Veteran defence lawyer Jan Wessels represented numerous accused persons in cases before Diergaardt over the years. “Justice lost a good magistrate,” he commented yesterday, noting that it happened rarely that Diergaardt was not ready to deliver a judgement on the date it was scheduled to be handed down.

“She was always willing to work, and work hard. She was not scared of work,” he said. “Her work was of a good quality.”

He also remarked: “She understood the law well.”

Fellow defence lawyer Milton Engelbrecht recounted that he represented clients in cases before Diergaardt on numerous occasions. “She was objective on the facts,” Engelbrecht said.

“She sometimes found my people not guilty, sometimes she convicted them,” he recalled. “In my opinion she applied the law objectively and she was fair in her judgements, also when it came to sentencing.”

Diergaardt was a regional court magistrate since 2010 – first stationed at Otjiwarongo and since 2015 based in Windhoek.

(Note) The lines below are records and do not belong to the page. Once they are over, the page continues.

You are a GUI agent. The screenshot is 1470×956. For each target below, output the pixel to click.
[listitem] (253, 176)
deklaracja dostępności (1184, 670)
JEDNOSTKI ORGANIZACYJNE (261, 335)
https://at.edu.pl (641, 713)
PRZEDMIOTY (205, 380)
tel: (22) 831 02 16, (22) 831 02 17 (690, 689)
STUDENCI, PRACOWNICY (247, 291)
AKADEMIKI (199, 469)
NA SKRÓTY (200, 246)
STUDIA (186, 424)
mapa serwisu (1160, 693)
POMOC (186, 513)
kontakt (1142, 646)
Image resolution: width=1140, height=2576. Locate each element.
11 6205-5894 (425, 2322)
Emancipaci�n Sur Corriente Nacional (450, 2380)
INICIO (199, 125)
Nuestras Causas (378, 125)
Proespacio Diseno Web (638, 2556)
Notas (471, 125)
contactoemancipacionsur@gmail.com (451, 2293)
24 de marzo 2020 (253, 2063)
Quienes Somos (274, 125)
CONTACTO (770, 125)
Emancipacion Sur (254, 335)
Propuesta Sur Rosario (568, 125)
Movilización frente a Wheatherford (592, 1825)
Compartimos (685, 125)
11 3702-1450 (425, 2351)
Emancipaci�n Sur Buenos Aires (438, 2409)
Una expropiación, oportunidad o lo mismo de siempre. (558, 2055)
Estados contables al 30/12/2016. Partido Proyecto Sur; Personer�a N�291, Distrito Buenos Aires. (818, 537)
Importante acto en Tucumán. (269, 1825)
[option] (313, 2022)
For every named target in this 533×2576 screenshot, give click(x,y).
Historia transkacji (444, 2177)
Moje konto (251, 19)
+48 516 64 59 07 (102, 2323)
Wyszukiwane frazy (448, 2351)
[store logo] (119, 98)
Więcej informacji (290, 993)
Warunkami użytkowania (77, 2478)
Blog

She previously worked as a public prosecutor for two years, before first being appointed as a magistrate in 1998.

Diergaardt was the president of the Magistrates and Judges Association of Namibia from 2009 to 2015, and represented magistrates as a member of the Magistrates Commission from 2011 to 2014.

She completed her school education in Stellenbosch, South Africa, and thereafter obtained law degrees from the University of the Western Cape and the University of South Africa in 1996 and 2012 respectively.

Diergaardt is survived by her husband, Ronald Diergaardt, who is also hospitalised in a serious condition due to Covid-19.